===== Data supplied =====

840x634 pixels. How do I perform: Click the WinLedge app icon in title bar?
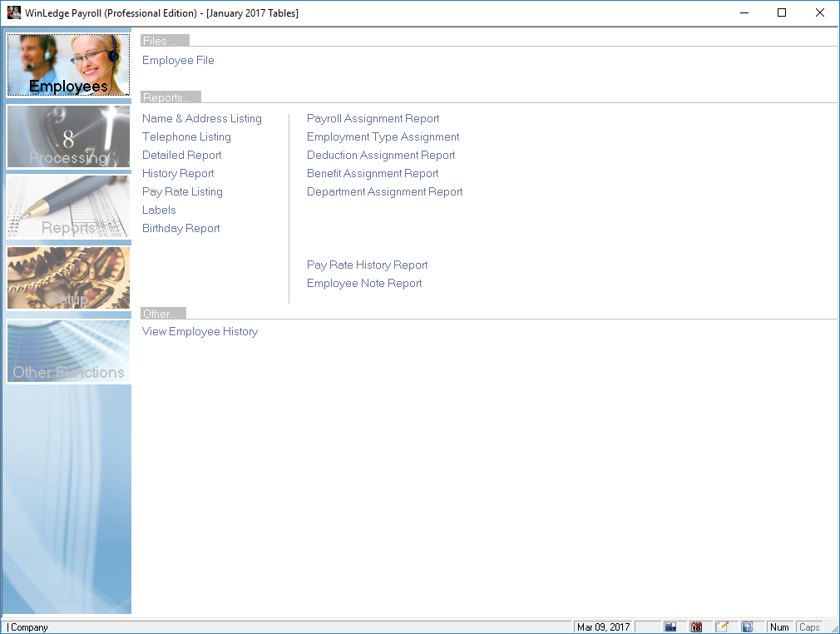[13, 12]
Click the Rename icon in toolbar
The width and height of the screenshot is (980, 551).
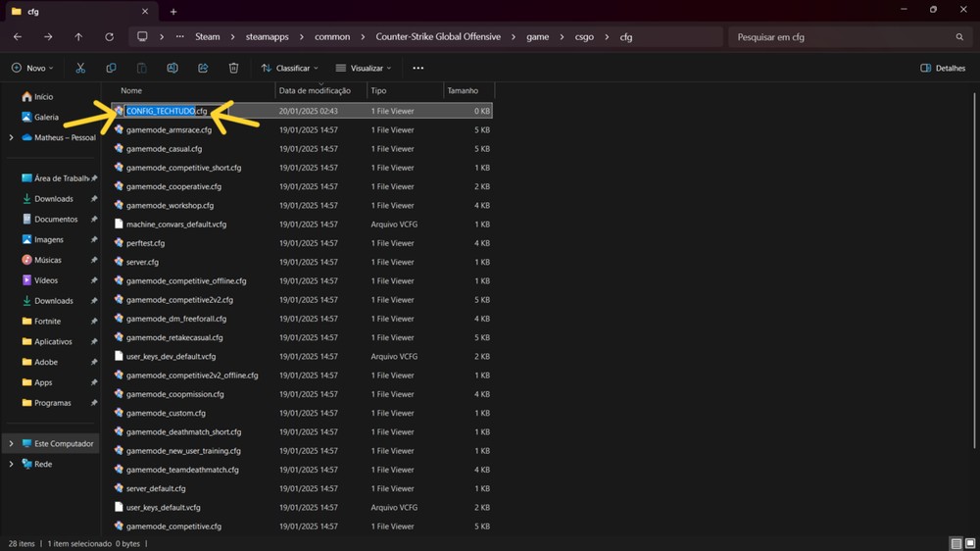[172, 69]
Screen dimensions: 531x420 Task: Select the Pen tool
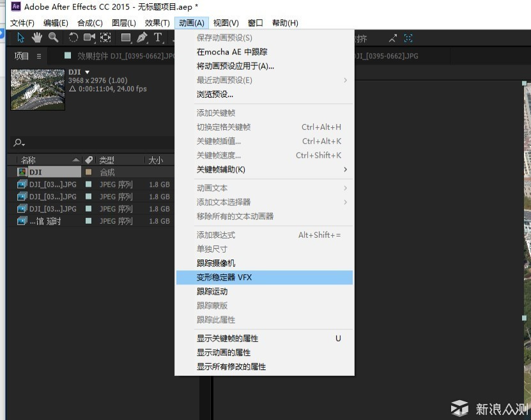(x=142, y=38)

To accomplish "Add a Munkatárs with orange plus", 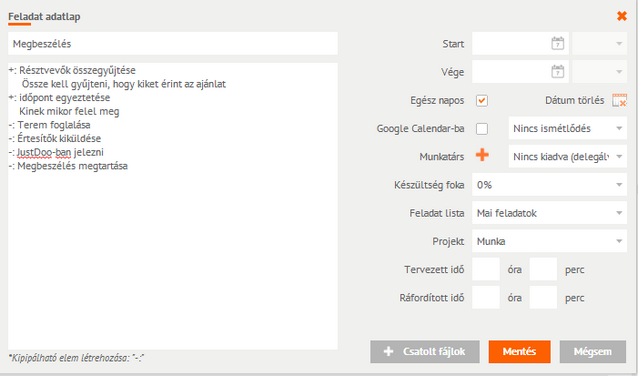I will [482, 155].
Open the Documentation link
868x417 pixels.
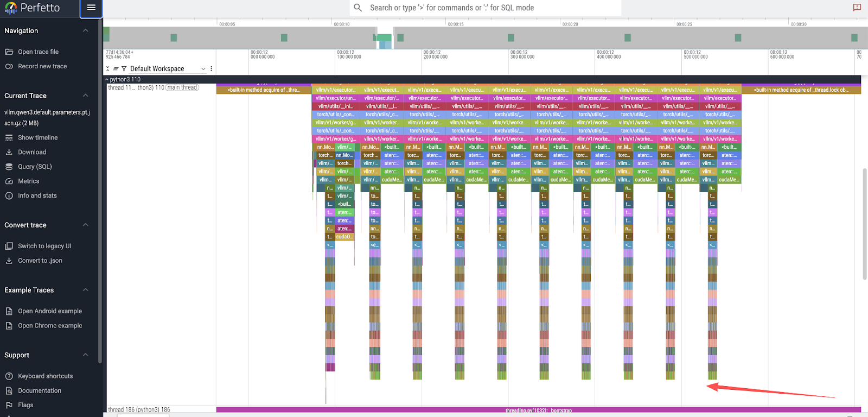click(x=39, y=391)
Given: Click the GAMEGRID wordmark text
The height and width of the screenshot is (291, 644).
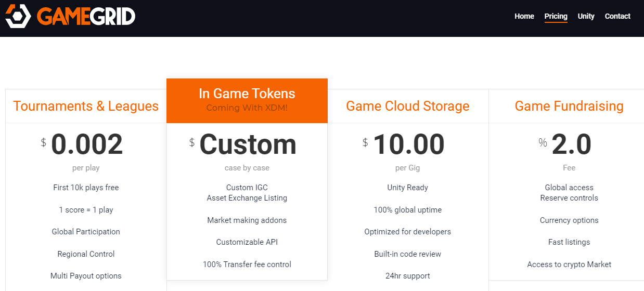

=====

Task instructions | Beginning with the line containing "868x417 pixels." and ending with the last line of the listing above, output those lines exactly as written, without pictures.

Written solution |
868x417 pixels.
click(x=39, y=391)
Given: Click the GAMEGRID wordmark text
The height and width of the screenshot is (291, 644).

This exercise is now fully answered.